Reputation: 543
I have a document-based Cocoa application which subclasses NSDocument
as MyDocument
. Each MyDocument
manages a separate background process (as an NSTask
). I want to make sure that the NSTask
is terminated when its corresponding MyDocument
closes or when the whole application quits.
For the latter, I make the document observe NSApplicationWillTerminateNotification.
For the former, I override the close
method:
-(void)close {
// Cleanup code here
[super close];
}
(Incidentally, I can't put cleanup code in the dealloc
method since the project is GC'd.)
The problem is this: If I open a MyDocument
, make unsaved changes and then press cmd-Q, the close
method is called twice. From the debugger, the call chain is:
[MyDocument close]
calls [NSDocument close]
, which calls [NSWindowController _windowDidClose]

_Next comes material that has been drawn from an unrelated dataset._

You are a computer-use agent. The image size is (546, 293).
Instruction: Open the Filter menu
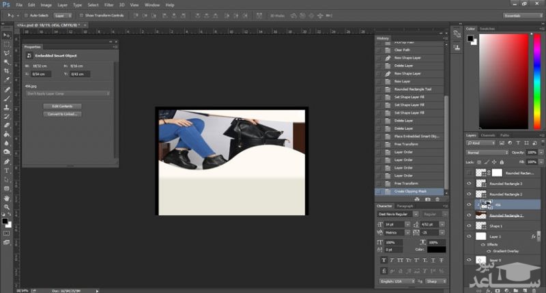[109, 4]
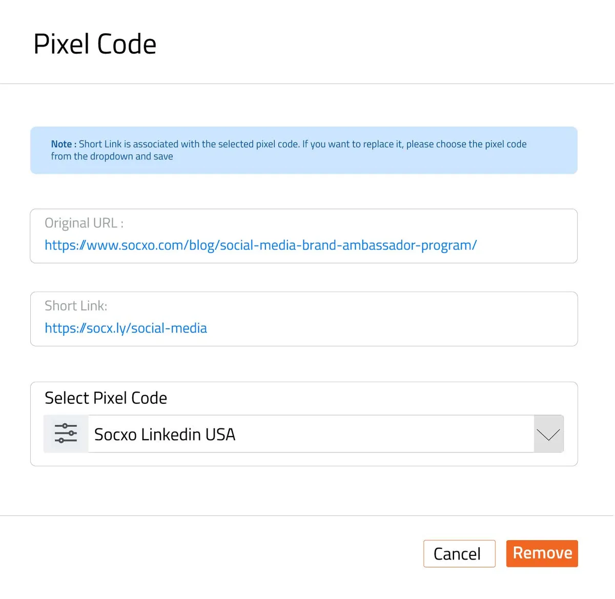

, which calls [MyDocument close]
again. (After that call, the application quits).
Is this expected behavior? If so, is there a better way to release document-specific resources? Or should I just make close
safe to run multiple times?
Upvotes: 3
Views: 681
Reputation: 15003
I believe I've seen a post to the cocoadev mailing list saying that this is normal behaviour for the frameworks at the moment (but that it might change in future). You should make your -close
method robust enough to handle multiple calls since no guarantee is made by AppKit that it will be called only once.
I don't believe you need care about NSApplicationWillTerminateNotification
, since if I understand correctly, tasks will automatically be terminated when your app is too. Furthermore, if you support sudden termination, your app can be killed without notice/notification anyway.